◆ **DOCUMENT TEXT**
The Tractor Bar, Los Lunas, NM

I ran some errands this morning, moving large numbers of ones and zeroes about the globe, then I headed out into the desert to look for locations. It was good to be on the road again. I stopped at a truck stop along I-40 for Gatorade and found a key prop for Pirates sitting on a shelf of unlikely tourist crap. I thought to get sunscreen as well.

Wild Horse Mesa Bar Not long after that I was on a little two-laner, windows down, radio blasting, and I felt it. The road. Only this time I was out there to look at the road and really see it, rather than just be swept away by the beauty of it all. My destination was the Wild Horse Mesa Bar, whose giant, fading OPEN sign, red letters four feet high, was lying. The little open sign in the window, one that at least was capable of telling the truth, was also lying. The bar was closed. Only the dog on the front sidewalk was honest. The building is trapezoidal and there is not enough room inside for anything except actors and crew. We’ll have to bring shade for everyone else if we try to shoot here.

On the other hand, I can’t imagine them hesitating to allow us in to shoot. If everyone on the crew bought one beer, I suspect it would be their best week in years.

On I went, taking fewer pictures of straight road as I realized that straight road was not going to be a problem to find. When there was a stretch with interesting terrain about, I stopped for a look-see. Eventually I reached Los Lunas, and the next bar on my list to check out. It was the opposite end of the spectrum, from the Wild Horse, being a modern brewpub.

Entries for locating words and elements
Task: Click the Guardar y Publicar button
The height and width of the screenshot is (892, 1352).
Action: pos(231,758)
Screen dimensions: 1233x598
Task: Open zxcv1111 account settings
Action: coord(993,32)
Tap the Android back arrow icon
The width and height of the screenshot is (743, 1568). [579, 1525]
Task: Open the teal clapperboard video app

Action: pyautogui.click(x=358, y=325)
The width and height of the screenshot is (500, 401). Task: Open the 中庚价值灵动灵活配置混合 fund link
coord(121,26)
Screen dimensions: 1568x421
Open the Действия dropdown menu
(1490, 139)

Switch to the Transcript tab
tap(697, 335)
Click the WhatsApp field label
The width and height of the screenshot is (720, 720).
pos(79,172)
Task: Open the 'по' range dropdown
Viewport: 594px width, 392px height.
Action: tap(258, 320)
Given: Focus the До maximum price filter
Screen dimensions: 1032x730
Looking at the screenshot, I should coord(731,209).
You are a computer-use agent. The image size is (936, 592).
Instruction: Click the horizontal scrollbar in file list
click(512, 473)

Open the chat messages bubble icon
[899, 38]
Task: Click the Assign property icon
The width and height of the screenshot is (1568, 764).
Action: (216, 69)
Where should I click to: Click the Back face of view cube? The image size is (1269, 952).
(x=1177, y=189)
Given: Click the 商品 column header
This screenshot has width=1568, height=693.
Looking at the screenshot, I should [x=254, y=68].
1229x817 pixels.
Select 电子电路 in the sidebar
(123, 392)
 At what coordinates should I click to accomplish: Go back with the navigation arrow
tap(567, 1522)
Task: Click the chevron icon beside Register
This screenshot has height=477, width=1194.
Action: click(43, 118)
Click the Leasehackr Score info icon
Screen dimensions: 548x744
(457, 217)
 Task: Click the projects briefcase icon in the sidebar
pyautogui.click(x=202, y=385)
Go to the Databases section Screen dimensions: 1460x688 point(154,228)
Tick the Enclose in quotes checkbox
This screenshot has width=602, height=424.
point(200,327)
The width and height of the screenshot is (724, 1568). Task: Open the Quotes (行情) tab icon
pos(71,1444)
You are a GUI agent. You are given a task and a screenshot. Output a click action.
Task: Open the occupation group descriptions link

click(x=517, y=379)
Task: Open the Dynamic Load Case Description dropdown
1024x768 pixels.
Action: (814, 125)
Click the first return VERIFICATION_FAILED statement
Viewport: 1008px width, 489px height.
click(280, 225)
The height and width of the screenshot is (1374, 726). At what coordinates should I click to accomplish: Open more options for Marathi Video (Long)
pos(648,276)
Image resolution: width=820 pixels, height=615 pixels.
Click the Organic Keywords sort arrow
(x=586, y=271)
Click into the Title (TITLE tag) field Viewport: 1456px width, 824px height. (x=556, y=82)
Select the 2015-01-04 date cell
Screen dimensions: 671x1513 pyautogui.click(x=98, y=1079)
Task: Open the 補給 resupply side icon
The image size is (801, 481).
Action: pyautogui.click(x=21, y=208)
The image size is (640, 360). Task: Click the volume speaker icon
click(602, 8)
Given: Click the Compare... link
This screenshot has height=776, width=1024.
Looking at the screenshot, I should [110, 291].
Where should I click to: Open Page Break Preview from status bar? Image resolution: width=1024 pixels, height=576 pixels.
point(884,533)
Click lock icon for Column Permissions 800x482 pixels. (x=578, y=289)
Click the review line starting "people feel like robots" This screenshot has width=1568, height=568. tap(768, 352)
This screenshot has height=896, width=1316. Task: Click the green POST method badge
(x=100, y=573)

◆ **JOBS**
#1 According to the location-scouting post, where did the writer stop to buy Gatorade?
#2 Reproduce the listing verbatim, starting at its first line and ending at the line that contains "(1490, 139)", with both of those lines included.

◆ **EXPECTED RESULTS**
#1 At a truck stop along I-40.

#2
Task: Click the Guardar y Publicar button
The height and width of the screenshot is (892, 1352).
Action: pos(231,758)
Screen dimensions: 1233x598
Task: Open zxcv1111 account settings
Action: coord(993,32)
Tap the Android back arrow icon
The width and height of the screenshot is (743, 1568). [579, 1525]
Task: Open the teal clapperboard video app

Action: pyautogui.click(x=358, y=325)
The width and height of the screenshot is (500, 401). Task: Open the 中庚价值灵动灵活配置混合 fund link
coord(121,26)
Screen dimensions: 1568x421
Open the Действия dropdown menu
(1490, 139)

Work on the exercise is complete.